— Start Dataset content —

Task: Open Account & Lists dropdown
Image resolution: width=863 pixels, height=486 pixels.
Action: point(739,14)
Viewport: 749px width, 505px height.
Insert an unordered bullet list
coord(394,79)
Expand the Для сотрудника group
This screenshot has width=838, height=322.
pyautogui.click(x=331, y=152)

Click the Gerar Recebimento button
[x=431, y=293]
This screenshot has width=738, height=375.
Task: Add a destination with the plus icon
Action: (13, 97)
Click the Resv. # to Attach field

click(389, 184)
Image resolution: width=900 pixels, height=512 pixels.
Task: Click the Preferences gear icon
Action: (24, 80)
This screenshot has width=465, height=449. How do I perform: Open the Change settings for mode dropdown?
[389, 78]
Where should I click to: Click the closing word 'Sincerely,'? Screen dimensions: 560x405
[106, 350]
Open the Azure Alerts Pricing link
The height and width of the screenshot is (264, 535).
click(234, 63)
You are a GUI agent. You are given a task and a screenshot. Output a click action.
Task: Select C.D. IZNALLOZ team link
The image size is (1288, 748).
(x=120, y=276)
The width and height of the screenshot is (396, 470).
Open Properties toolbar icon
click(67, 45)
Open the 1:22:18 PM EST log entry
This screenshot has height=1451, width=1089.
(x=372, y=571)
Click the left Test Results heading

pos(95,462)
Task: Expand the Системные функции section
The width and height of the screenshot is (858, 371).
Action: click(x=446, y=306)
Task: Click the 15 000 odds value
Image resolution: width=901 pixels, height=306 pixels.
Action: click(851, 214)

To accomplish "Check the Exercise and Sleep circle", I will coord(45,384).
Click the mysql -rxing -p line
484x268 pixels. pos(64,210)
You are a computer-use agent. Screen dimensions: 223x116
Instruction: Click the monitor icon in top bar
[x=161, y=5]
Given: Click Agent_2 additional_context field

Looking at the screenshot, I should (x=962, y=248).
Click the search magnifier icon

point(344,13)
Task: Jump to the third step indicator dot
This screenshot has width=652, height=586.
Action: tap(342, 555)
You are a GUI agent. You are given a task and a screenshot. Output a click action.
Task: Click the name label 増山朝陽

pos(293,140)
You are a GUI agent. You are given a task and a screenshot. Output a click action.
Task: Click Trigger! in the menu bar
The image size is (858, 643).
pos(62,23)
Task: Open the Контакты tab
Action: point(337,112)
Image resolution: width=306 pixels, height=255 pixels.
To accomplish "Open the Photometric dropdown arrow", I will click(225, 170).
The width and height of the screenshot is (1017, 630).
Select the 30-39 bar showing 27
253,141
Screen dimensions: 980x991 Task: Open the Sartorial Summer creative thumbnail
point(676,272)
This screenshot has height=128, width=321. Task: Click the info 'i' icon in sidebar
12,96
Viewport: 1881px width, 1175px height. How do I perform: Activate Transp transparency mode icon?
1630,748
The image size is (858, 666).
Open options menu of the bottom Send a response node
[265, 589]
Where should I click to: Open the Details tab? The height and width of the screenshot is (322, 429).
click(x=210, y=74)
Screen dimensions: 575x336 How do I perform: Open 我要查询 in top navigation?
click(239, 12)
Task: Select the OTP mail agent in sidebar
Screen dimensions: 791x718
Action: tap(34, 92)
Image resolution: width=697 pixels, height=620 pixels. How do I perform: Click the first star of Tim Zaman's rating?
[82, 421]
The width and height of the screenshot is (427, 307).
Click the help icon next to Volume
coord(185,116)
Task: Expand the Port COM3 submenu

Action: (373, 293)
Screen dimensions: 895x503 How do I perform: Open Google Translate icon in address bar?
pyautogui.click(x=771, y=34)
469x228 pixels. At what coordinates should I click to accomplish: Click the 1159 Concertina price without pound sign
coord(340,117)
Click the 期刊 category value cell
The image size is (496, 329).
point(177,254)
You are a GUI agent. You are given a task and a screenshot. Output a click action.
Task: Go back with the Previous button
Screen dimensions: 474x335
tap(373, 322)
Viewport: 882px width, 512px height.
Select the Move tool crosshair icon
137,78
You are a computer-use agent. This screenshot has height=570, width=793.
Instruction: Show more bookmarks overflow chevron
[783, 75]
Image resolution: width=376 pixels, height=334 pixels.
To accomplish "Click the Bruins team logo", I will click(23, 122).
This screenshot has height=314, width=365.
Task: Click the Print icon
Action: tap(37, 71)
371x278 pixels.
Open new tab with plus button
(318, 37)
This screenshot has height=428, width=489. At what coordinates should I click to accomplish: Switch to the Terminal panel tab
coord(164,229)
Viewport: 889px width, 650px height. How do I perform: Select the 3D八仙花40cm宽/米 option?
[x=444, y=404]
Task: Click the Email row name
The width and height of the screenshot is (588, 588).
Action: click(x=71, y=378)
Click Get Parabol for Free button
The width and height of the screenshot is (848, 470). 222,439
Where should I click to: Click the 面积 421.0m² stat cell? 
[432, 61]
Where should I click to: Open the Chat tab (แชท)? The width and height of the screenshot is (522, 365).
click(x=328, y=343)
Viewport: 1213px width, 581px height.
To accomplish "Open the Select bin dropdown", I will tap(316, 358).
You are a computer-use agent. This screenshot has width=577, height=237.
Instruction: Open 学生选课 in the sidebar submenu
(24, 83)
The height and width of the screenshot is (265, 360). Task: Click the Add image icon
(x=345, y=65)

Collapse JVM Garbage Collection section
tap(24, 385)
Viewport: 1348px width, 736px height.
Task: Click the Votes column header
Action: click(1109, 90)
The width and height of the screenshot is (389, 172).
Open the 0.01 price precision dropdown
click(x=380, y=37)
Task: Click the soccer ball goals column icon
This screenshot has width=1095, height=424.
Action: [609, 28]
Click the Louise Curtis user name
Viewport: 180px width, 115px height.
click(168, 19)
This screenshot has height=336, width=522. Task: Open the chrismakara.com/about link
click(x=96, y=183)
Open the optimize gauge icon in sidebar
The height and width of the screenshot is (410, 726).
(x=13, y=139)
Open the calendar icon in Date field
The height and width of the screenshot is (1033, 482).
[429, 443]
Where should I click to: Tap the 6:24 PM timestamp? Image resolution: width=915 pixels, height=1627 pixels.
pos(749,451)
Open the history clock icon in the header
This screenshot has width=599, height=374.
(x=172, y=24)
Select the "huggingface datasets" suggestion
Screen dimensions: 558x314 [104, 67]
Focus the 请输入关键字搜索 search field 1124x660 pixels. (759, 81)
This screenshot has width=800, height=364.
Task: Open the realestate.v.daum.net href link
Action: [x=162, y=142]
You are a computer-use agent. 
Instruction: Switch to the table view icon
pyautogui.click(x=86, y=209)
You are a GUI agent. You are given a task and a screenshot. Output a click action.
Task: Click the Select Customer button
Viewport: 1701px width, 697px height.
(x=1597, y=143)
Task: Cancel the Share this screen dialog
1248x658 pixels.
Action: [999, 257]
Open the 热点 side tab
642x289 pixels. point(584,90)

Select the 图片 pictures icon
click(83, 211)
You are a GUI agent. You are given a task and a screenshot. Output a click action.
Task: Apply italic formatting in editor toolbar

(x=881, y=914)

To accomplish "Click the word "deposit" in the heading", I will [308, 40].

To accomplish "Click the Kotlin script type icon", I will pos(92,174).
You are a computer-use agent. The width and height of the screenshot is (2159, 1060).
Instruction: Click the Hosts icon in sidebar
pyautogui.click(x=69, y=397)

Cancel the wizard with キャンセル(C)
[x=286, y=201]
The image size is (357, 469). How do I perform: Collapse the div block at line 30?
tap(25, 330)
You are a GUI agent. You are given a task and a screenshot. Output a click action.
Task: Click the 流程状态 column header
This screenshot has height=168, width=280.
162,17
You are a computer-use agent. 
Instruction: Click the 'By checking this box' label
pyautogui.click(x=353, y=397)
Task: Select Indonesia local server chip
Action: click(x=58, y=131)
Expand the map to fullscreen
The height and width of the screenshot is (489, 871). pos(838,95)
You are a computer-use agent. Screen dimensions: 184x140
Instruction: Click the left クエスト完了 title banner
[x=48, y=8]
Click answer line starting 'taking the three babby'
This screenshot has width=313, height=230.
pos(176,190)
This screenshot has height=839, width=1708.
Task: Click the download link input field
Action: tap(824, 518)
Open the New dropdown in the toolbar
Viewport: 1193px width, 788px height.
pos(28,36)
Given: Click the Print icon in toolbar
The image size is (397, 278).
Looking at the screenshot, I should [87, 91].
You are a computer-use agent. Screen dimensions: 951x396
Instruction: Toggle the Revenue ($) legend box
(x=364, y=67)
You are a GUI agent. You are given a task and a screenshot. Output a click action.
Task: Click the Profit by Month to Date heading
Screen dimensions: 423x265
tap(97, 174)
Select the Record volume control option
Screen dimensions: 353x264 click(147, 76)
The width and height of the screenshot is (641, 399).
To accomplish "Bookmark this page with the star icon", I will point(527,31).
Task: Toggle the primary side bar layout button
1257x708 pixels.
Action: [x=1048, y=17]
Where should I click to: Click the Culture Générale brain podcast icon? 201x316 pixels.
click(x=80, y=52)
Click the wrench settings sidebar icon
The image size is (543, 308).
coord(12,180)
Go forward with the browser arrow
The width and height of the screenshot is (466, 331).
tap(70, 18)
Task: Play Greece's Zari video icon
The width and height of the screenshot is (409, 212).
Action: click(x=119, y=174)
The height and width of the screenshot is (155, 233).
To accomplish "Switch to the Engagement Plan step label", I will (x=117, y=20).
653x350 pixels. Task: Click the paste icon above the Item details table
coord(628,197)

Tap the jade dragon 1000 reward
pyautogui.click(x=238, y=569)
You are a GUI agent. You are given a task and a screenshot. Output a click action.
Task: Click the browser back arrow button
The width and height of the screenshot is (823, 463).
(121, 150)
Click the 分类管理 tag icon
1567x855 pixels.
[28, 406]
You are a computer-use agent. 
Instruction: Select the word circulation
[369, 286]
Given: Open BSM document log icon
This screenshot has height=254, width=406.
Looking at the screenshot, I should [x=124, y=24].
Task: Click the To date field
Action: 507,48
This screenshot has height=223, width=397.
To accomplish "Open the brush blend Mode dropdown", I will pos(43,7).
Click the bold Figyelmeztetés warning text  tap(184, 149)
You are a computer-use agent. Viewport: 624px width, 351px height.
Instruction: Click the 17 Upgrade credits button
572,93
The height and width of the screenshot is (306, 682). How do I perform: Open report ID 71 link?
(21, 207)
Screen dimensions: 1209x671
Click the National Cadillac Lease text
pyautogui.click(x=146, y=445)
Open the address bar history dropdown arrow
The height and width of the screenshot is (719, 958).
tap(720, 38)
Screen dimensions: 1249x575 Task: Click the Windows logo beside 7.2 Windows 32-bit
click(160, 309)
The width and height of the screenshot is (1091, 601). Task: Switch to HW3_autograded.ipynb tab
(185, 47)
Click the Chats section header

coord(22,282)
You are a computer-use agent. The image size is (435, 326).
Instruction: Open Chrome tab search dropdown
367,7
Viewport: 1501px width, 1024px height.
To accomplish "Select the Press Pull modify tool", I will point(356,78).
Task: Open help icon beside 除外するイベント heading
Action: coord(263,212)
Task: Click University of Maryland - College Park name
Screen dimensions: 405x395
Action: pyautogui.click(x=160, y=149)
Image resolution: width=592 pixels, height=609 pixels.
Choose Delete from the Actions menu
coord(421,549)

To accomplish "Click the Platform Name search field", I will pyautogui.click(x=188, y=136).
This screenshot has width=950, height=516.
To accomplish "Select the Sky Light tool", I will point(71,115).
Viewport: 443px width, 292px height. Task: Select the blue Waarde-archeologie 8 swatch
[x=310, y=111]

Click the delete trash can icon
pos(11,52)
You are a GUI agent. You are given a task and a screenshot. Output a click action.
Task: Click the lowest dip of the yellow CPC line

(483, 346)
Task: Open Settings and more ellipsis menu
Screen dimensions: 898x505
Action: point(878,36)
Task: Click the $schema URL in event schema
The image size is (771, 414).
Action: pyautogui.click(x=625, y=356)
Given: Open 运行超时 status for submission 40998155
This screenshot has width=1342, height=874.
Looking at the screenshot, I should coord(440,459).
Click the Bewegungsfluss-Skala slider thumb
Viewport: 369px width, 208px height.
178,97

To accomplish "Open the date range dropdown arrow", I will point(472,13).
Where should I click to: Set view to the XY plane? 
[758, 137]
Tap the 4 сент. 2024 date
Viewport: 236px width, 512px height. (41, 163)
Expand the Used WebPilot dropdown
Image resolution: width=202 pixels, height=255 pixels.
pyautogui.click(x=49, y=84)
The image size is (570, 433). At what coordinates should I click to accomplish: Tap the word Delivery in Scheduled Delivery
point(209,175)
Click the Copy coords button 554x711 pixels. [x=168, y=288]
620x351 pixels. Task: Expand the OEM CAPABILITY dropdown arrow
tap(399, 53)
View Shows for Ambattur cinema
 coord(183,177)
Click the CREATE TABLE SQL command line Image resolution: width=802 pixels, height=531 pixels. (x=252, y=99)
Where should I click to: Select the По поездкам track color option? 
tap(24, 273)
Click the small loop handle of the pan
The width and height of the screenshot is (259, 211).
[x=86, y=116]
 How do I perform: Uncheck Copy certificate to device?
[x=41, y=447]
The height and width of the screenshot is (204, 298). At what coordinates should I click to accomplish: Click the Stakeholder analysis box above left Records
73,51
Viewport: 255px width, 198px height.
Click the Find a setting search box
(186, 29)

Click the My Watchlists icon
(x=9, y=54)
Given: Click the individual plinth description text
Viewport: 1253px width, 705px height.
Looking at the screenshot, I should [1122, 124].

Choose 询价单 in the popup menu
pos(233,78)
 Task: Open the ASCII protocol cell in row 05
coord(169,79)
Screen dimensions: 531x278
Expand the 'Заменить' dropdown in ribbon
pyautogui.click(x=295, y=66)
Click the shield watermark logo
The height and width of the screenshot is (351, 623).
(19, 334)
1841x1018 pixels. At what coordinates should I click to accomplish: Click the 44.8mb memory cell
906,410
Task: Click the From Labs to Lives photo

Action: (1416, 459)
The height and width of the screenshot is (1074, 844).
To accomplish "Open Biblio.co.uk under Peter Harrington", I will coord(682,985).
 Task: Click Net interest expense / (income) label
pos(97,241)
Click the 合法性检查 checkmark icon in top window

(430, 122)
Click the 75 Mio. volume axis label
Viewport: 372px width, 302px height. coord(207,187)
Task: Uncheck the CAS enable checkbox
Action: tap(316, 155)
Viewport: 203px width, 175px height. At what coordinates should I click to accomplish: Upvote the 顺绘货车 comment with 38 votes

— End Dataset content —

Stated problem:
Work out how many lines in the rows above contain the string "sidebar", and reply with only that number.

Answer to the problem:
6